Obiettivo 1: Traduci in inglese questa frase del brano sul bisogno di pensare: "Ma non esiste poeta che sia privo e/o che non curi – prima d’ogni altra cosa – il proprio mondo interiore: allora?"

Questo gran bisogno di pensare, a noi stessi e al mondo (perché i poeti sono tali se, e solo se, pensano a se stessi nel mondo), ci porta ad estraniarci dal resto, da tutto il resto.
Si badi, non c’è – a nostro modo di vedere, s’intende – alcuna contraddizione: dunque, il resto non è il mondo; il resto è – al contrario – tutto ciò che non influisce, che non ha ricadute, sulla quotidianità di tutti e di ciascuno.
Detta così – ce ne rendiamo perfettamente conto – potrebbe sembrare che il famoso “resto” includa e comprenda anche, se non addirittura essenzialmente, il “mondo interno” di ognuno di noi, cioè quella serie di sentimenti, sensazioni ed emozioni personali che fanno di un individuo quel che è.
Ma non esiste poeta che sia privo e/o che non curi – prima d’ogni altra cosa – il proprio mondo interiore: allora?
Allora, il resto sono – banalmente dette – le futilità, quella sterminata e variegatissima gamma di “quisquiglie e pinzillacchere”, come le chiamava il principe De Curtis, che pure riempiono l’esistenza di quanti – e sono sempre tantissimi – a pensare, ci si passi il gioco di parole, non ci pensano proprio
Sì, perché – vedete – poi c’è la vita, quella vera, e c’è chi – nella vita vera – a volte, si stanca di mediare, di fare il pendolo, il contrappeso, lo schermo, il parafulmine e – per tentare di capire – si rifugia nel pensiero, convinto com’è che occorra fare il possibile perché non abbia mai a spezzarsi il filo rosso che lega quel che siamo e quel che siamo stati; e poco male se ciò fa rima con cultura: tutto si può temere, tranne il sapere.
Può anche accadere, così, che – per puro amore del sapere – qualcuno, qualcuno che è comunque “del mestiere”, avverta l’esigenza – pazzo com’è – di continuare a domandarsi, e di cercare di scoprire, il perché delle cose, quasi come non potesse fare a meno di “girare attorno” ad un concetto, Dio, che – a seconda dei punti di vista – tutto spiega o è cagione di qualsivoglia interrogativo.
Ecco, questo gran bisogno di pensare è figlio, non già della rabbia, ma della delusione: non rimpiangiamo certo l’era delle ideologie, le quali – per quanto siano oggi vituperate e misconosciute – davano comunque un orizzonte di senso, ma ci sconvolge e ci inquieta non poco il vuoto assoluto ed assordante che le ha sostituite.


Matteo Sabbatani

mercoledì 23 settembre 2015

A Sara (inserita nella raccolta "Nel buio, le mie colonne d'Ercole" - Bacchilega editore 2016)

Informazioni estratte:
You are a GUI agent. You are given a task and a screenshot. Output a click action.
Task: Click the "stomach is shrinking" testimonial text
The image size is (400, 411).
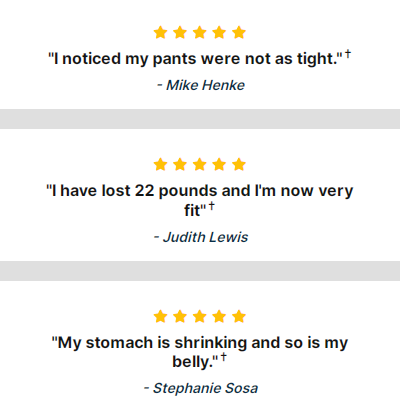click(199, 352)
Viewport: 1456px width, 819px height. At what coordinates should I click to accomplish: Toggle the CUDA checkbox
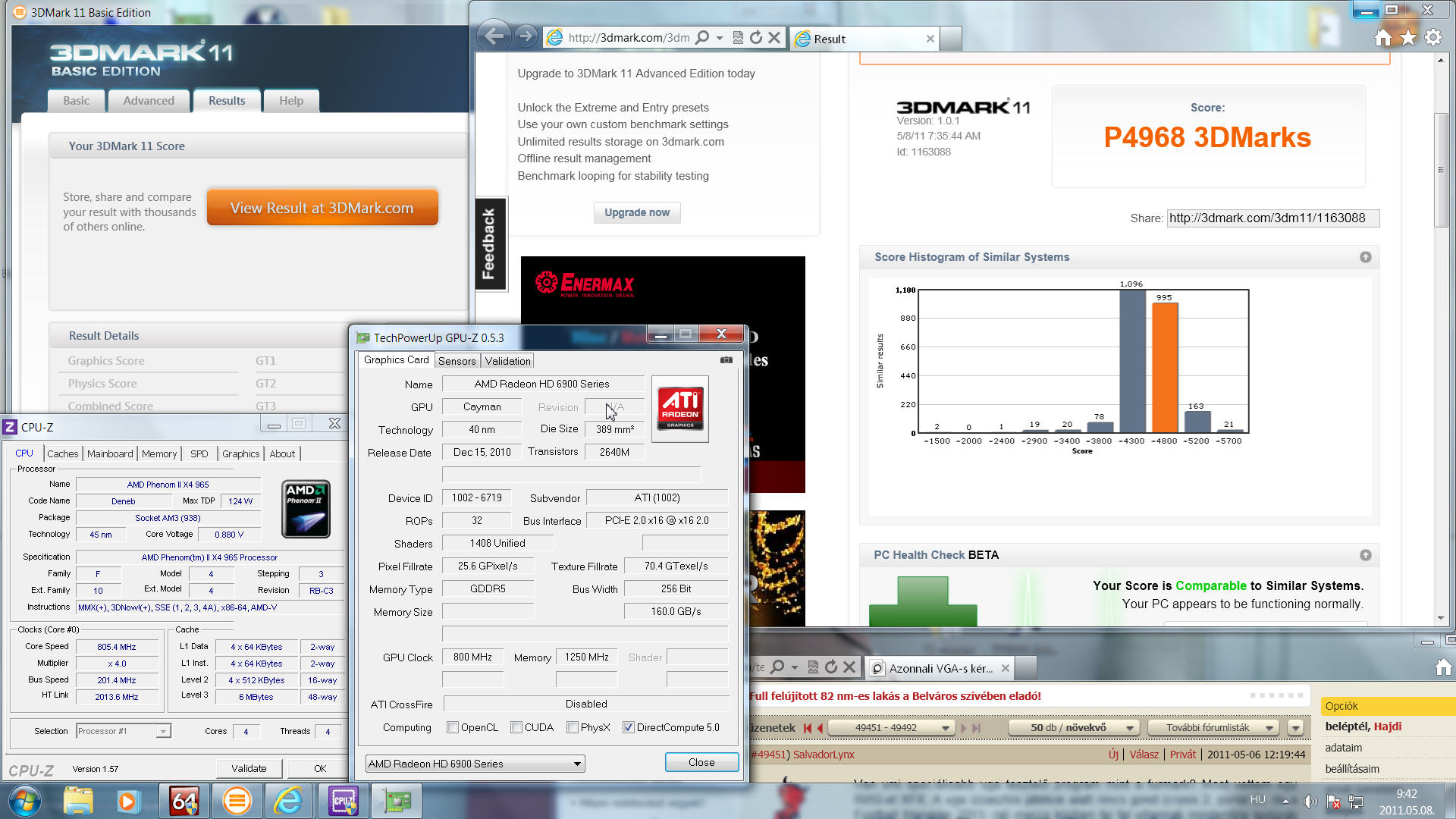coord(516,727)
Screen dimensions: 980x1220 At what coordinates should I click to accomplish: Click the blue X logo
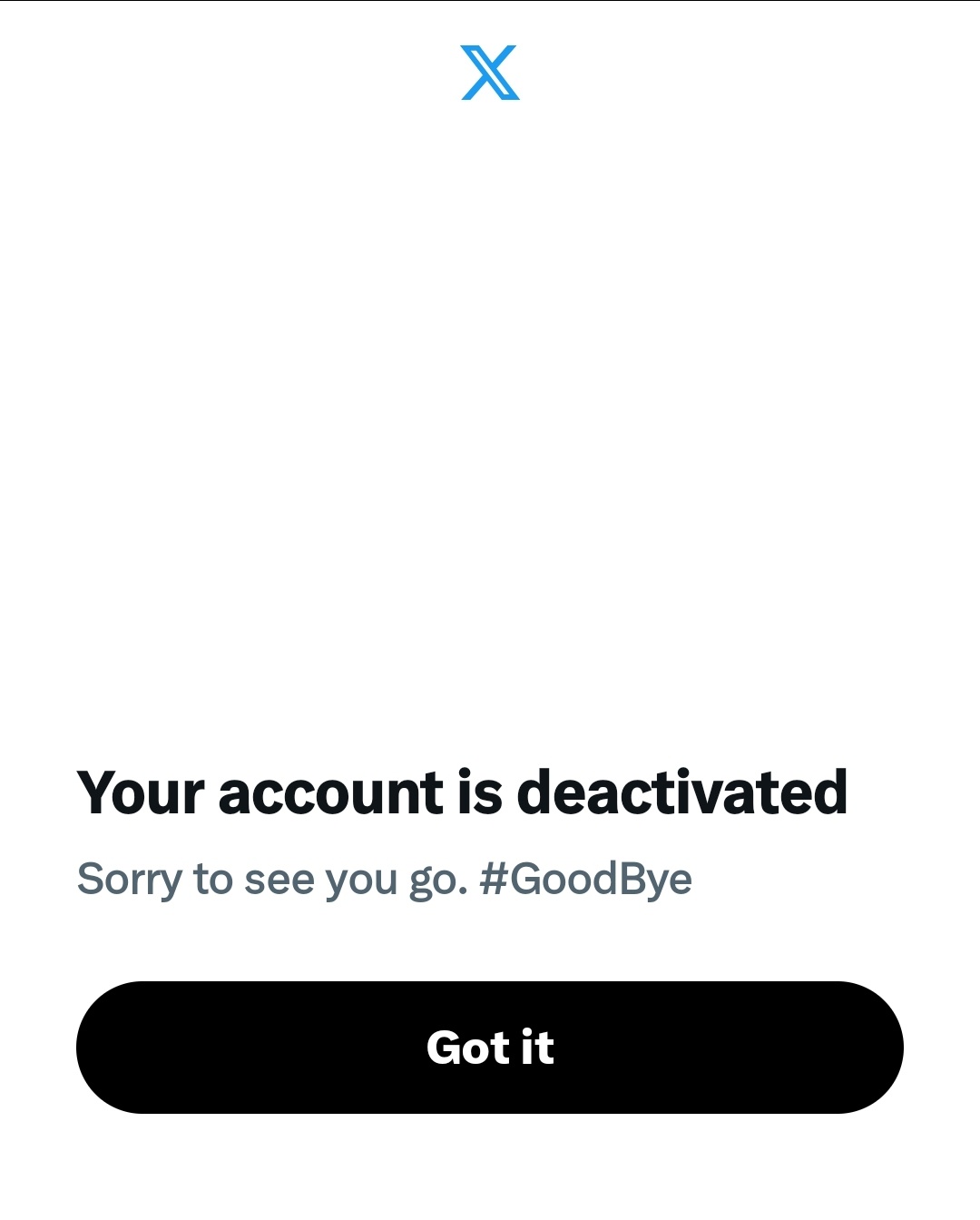tap(490, 73)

Obiettivo 2: Per favore, rendi tutte le righe dei record come tabella Markdown con le colonne "Numero" e "Riga del record", omettendo le righe vuote. Lascia fuori le immagini.

Risposta completa 1: But there is no poet who lacks and/or does not tend to (before anything else) their own inner world: so?

Risposta completa 2:
| Numero | Riga del record |
|---|---|
| 1 | You are a GUI agent. You are given a task and a screenshot. Output a click action. |
| 2 | Task: Click the "stomach is shrinking" testimonial text |
| 3 | The image size is (400, 411). |
| 4 | click(199, 352) |
| 5 | Viewport: 1456px width, 819px height. At what coordinates should I click to accomplish: Toggle the CUDA checkbox |
| 6 | coord(516,727) |
| 7 | Screen dimensions: 980x1220 At what coordinates should I click to accomplish: Click the blue X logo |
| 8 | tap(490, 73) |